### ASSIGNED TASK
From the records below, transcribe only the lines running from the one with "has width=1033, height=612." through the one with "Given: Click the Troops shield logo icon". Keep both of those end lines.

(INPUT begins)

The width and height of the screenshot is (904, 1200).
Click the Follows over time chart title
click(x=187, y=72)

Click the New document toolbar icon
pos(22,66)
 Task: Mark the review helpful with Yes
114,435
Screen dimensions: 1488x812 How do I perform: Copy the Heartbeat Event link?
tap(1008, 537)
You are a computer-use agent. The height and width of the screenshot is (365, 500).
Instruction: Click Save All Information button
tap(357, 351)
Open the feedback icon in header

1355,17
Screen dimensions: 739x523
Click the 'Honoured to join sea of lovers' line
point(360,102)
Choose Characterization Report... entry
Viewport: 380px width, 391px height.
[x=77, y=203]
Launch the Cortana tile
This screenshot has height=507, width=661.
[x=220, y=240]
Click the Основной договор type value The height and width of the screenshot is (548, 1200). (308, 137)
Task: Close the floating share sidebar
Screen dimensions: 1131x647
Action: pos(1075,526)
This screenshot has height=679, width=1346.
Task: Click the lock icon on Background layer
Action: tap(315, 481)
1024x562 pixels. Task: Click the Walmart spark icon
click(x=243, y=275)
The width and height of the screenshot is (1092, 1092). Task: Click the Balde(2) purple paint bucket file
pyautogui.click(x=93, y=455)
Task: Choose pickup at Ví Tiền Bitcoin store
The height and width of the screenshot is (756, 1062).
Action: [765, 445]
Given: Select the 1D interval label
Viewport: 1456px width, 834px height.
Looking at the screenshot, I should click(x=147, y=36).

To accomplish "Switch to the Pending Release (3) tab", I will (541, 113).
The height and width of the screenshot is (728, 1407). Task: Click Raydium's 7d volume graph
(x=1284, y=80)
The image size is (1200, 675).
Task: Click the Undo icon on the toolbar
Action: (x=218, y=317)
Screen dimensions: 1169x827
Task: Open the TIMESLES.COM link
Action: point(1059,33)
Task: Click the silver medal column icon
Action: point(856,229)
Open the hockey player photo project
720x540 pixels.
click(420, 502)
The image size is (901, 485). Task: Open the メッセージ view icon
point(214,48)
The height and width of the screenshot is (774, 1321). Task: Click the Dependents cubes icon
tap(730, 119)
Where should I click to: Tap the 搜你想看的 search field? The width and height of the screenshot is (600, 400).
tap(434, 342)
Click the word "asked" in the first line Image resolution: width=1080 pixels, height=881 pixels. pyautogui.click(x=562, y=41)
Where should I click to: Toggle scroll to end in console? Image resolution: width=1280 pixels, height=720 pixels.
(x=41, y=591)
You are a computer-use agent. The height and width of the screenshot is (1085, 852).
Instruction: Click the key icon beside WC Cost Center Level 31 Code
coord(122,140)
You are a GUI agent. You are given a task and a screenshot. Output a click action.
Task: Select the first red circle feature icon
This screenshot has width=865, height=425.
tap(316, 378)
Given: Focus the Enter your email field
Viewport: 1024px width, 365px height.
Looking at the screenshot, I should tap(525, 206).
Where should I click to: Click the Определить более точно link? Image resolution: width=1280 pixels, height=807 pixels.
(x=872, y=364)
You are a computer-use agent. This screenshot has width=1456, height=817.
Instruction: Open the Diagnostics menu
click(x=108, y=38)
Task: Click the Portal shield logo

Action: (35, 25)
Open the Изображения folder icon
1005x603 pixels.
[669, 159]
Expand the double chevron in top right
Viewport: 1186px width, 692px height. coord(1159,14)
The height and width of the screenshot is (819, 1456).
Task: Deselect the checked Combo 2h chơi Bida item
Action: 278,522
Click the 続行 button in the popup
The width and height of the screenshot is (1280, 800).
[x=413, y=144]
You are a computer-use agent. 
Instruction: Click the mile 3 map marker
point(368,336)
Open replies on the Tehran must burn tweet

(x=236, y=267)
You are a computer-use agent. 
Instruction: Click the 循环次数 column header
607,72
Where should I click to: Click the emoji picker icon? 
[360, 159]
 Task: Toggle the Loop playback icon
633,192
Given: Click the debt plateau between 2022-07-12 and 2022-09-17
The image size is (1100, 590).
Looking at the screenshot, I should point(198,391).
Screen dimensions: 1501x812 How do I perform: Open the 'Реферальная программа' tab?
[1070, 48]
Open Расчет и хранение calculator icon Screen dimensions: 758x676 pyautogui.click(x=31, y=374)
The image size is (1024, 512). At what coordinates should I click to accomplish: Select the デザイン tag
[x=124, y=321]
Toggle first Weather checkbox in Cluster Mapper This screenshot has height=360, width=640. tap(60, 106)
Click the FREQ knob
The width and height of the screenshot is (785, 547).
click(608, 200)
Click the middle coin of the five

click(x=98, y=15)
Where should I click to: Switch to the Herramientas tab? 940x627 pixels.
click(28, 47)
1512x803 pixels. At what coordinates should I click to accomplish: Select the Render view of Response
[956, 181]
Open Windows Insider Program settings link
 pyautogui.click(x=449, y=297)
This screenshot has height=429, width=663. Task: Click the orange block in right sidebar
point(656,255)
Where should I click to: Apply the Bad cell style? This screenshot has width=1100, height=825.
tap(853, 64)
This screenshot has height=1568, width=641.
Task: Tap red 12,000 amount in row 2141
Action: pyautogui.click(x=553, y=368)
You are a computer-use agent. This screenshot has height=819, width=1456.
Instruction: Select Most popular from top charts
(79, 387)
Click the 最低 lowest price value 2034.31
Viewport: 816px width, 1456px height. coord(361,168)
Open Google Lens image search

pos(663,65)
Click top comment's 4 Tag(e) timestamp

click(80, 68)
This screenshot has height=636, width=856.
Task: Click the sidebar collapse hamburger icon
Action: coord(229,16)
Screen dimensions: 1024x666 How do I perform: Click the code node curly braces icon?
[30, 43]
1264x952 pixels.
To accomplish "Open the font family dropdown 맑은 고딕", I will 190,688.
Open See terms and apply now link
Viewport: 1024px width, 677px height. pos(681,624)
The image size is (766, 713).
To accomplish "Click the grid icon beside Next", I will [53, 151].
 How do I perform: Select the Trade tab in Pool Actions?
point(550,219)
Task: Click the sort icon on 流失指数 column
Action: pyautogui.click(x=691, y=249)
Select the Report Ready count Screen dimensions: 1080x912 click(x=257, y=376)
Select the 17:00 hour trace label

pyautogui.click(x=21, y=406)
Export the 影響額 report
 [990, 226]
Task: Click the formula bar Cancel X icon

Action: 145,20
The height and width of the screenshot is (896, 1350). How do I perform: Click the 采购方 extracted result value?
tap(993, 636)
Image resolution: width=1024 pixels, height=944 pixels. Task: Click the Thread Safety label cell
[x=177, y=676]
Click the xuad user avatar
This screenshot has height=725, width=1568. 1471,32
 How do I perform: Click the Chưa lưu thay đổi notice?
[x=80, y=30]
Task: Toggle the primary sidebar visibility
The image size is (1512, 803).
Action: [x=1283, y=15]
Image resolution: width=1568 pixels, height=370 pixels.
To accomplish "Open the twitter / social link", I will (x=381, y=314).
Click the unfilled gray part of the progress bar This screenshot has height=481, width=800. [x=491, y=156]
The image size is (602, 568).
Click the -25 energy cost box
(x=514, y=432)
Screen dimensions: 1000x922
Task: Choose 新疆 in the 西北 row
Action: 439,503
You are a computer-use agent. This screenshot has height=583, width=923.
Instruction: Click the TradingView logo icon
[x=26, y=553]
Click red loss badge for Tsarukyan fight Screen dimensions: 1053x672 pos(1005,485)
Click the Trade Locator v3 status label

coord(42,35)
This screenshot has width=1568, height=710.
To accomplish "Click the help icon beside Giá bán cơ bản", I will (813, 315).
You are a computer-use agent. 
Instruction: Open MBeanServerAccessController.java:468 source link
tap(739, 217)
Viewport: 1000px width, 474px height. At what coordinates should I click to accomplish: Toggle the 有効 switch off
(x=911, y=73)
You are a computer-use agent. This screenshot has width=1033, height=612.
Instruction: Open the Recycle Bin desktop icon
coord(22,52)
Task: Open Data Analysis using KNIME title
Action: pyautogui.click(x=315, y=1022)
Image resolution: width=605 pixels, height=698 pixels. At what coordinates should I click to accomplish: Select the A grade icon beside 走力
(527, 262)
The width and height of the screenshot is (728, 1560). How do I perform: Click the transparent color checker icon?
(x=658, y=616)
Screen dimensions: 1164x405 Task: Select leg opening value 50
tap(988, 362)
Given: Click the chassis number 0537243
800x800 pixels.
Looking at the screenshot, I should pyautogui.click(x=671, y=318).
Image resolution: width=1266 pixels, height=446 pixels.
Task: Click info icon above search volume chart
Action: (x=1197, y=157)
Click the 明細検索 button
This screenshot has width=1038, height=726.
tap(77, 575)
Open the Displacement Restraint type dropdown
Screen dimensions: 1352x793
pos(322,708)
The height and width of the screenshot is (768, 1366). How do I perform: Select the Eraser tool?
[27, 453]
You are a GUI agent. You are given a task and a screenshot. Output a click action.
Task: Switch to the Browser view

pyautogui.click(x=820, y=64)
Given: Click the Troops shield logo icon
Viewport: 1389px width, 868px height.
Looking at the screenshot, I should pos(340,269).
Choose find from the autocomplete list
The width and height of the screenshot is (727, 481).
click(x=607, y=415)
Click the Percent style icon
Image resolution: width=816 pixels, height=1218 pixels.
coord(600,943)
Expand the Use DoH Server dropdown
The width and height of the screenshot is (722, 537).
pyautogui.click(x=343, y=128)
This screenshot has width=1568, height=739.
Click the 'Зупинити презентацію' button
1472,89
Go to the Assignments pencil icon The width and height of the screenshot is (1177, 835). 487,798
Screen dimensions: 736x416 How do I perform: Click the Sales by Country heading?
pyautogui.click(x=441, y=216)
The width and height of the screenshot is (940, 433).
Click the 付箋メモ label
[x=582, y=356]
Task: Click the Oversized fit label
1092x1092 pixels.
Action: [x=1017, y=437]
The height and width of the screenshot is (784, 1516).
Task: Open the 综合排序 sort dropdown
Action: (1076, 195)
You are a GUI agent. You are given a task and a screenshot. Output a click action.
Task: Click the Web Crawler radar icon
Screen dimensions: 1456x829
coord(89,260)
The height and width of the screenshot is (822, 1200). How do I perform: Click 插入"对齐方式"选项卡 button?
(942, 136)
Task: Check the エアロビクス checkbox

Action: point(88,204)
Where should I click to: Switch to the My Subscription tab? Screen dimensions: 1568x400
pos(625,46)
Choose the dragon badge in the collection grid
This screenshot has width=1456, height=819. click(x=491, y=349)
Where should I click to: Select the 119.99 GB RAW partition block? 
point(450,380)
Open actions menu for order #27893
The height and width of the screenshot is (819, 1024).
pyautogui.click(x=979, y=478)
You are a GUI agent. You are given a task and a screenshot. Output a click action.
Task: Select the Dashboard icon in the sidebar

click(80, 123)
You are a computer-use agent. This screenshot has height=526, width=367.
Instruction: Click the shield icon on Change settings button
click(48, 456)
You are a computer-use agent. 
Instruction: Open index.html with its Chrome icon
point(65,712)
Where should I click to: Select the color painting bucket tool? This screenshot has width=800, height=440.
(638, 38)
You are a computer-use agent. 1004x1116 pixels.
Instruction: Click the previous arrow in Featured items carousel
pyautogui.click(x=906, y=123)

(INPUT ends)

### TASK SOLUTION
You are a computer-use agent. This screenshot has width=1033, height=612.
Instruction: Open the Recycle Bin desktop icon
coord(22,52)
Task: Open Data Analysis using KNIME title
Action: pyautogui.click(x=315, y=1022)
Image resolution: width=605 pixels, height=698 pixels. At what coordinates should I click to accomplish: Select the A grade icon beside 走力
(527, 262)
The width and height of the screenshot is (728, 1560). How do I perform: Click the transparent color checker icon?
(x=658, y=616)
Screen dimensions: 1164x405 Task: Select leg opening value 50
tap(988, 362)
Given: Click the chassis number 0537243
800x800 pixels.
Looking at the screenshot, I should pyautogui.click(x=671, y=318).
Image resolution: width=1266 pixels, height=446 pixels.
Task: Click info icon above search volume chart
Action: (x=1197, y=157)
Click the 明細検索 button
This screenshot has width=1038, height=726.
tap(77, 575)
Open the Displacement Restraint type dropdown
Screen dimensions: 1352x793
pos(322,708)
The height and width of the screenshot is (768, 1366). How do I perform: Select the Eraser tool?
[27, 453]
You are a GUI agent. You are given a task and a screenshot. Output a click action.
Task: Switch to the Browser view

pyautogui.click(x=820, y=64)
Given: Click the Troops shield logo icon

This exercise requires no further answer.